## Kaynak Alıntısı:
· · ·
UNUTMAM, unutmayacağız diyeceklere SORU-YORUM: Daha öncekileri unutmadık mı? Ah dedik, vah dedik, fatihalar okuduk, yardımlar yaptık, vefat edenlerin mezarları dahi yapılmadan unuttuk… 
İnşallah bu kez unutmayız..! 
Birazcık da olsa akıllanırız… 
Bir gün karpuzcu bir müteahhite! sormuştum; etriye demirleri  iyi mi? diye… 
Verdiği cevap aynen şöyleydi: “Benim binamda et ne geziyor?..’’ 
Vatandaş+müteahhit+belediye= RANT…  
Eğer ilk planda rant söz konusu olduğu taktirde, ahlak hırsızlığı başladı demektir, çimentodan, demirden çalınanın karşılığı emin olunuz ki fazla bir para tutmaz ama hırsız hırsızdır… 
Ocaklar sönmüş, geride kalanlar perişan olmuş, ahlak hırsızının umrunda olmaz. Olmadığı içinde her depremde yüreğimiz yanmaktadır… 
İskan ruhsatı verilirken belediyelerin kontrol mekanizması sağlıklı çalışmış olsa, çürük bina diye bir mesele olmaz… 
Masa başında verilen ruhsatların sonucuna hep beraber şahit olmaktayız! Vatandaş da kendi binasının denetçisi olmalıdır. Alacağı dairenin makyajını yeterli görüp almamalıdır. Yapı denetim kurumlarından yardım alıp, tapuya öyle gitmelidirler… 
Deprem öldürmez bina  öldürür! deriz de yapmamız  gerekeni yapmalıyız..
· · ·
## Veri Kümesi Kayıtları:
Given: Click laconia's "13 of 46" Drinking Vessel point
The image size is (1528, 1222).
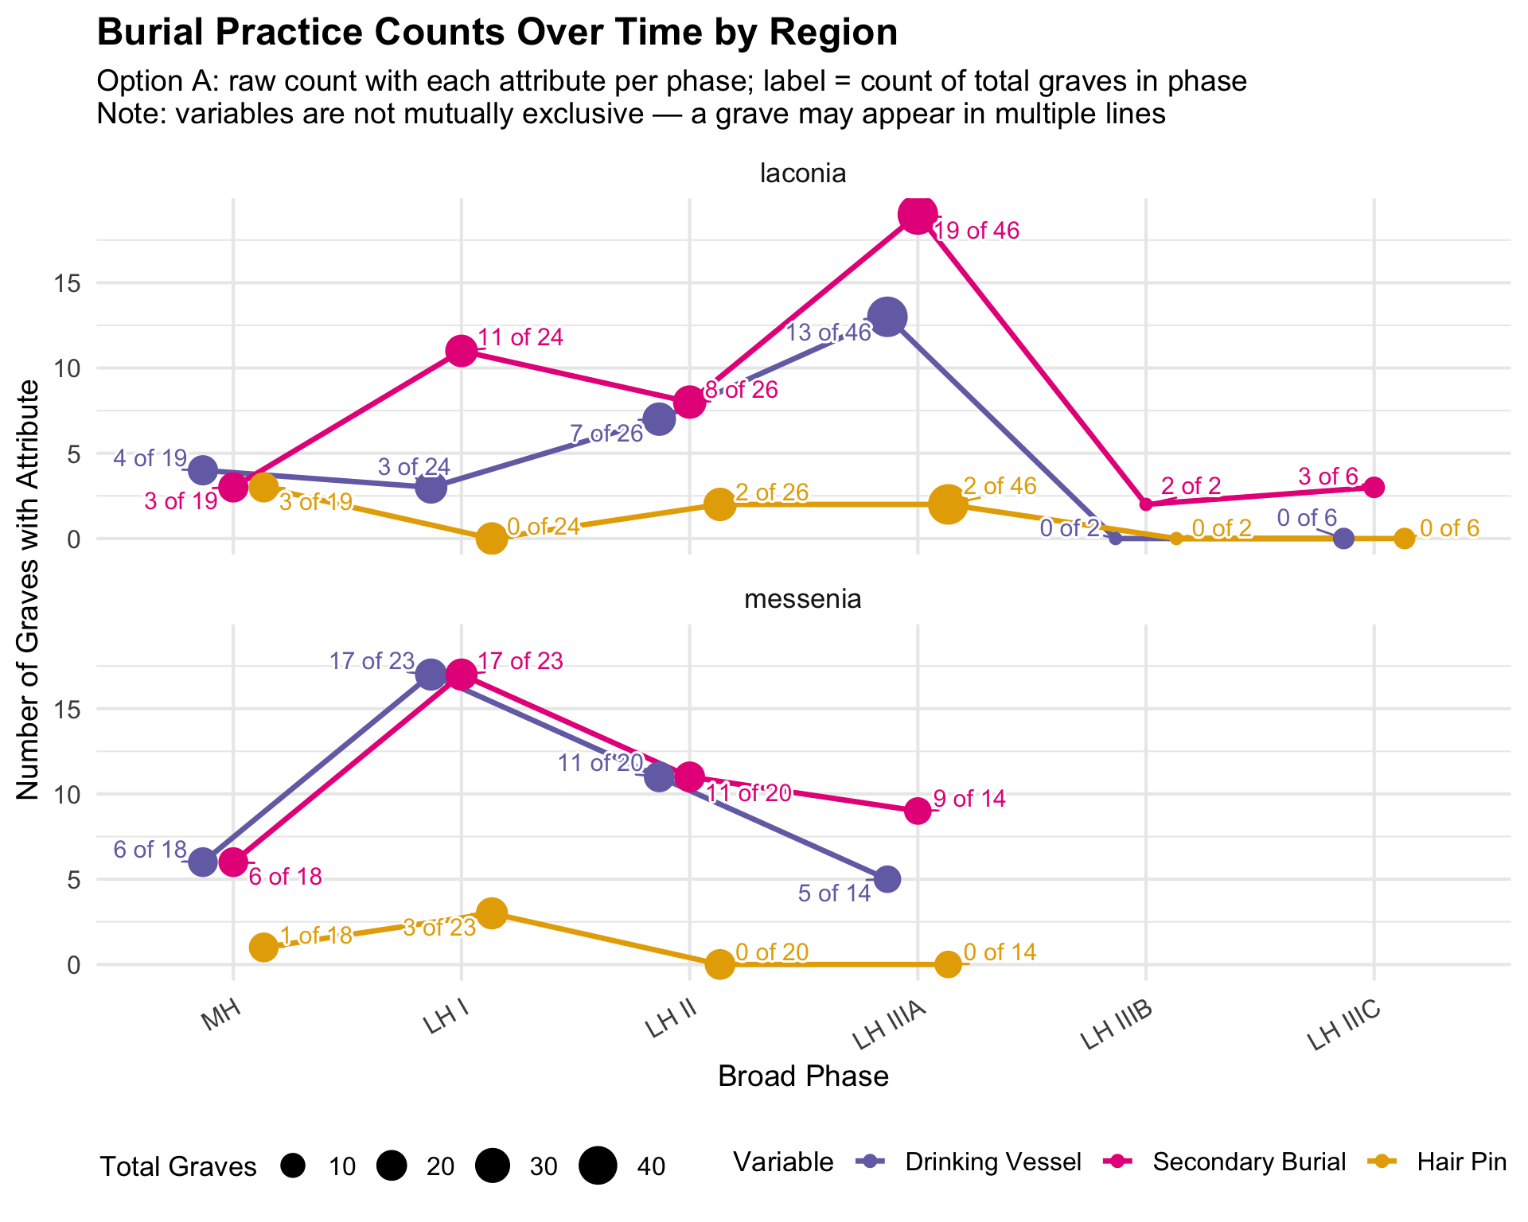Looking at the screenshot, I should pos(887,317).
· · ·
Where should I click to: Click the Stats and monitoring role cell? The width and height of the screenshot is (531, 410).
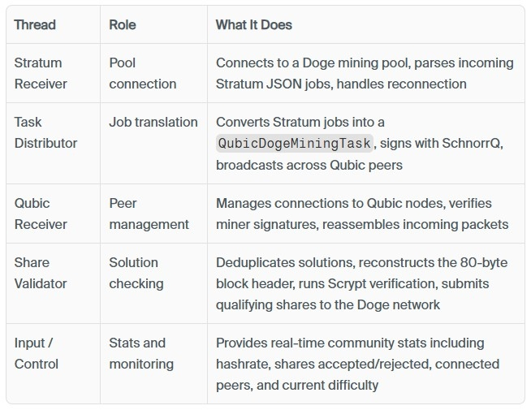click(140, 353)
· · ·
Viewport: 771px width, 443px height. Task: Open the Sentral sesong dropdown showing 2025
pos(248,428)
· · ·
## Verilen Görev 1:
Depremle ilgili yazının "UNUTMAM, unutmayacağız diyeceklere" sözlerini içeren yerle açılıp "bu kez unutmayız..!" ile kapanan kısmını lütfen harfi harfine yazın.
## Verilen Görev 2:
Depremle ilgili yazıya göre şu soruları cevaplayın:
(a) Yazar karpuzcu müteahhide neyi sormuştu?
(b) Vatandaş tapuya gitmeden önce hangi kurumlardan yardım almalıdır?
(c) Hangi ruhsat verilirken belediyelerin kontrol mekanizması sağlıklı çalışsa çürük bina diye bir mesele olmaz?

## Çözümlü Yanıt 1:
UNUTMAM, unutmayacağız diyeceklere SORU-YORUM: Daha öncekileri unutmadık mı? Ah dedik, vah dedik, fatihalar okuduk, yardımlar yaptık, vefat edenlerin mezarları dahi yapılmadan unuttuk… 
İnşallah bu kez unutmayız..!

## Çözümlü Yanıt 2:
(a) Etriye demirlerinin iyi olup olmadığını.
(b) Yapı denetim kurumlarından.
(c) İskan ruhsatı.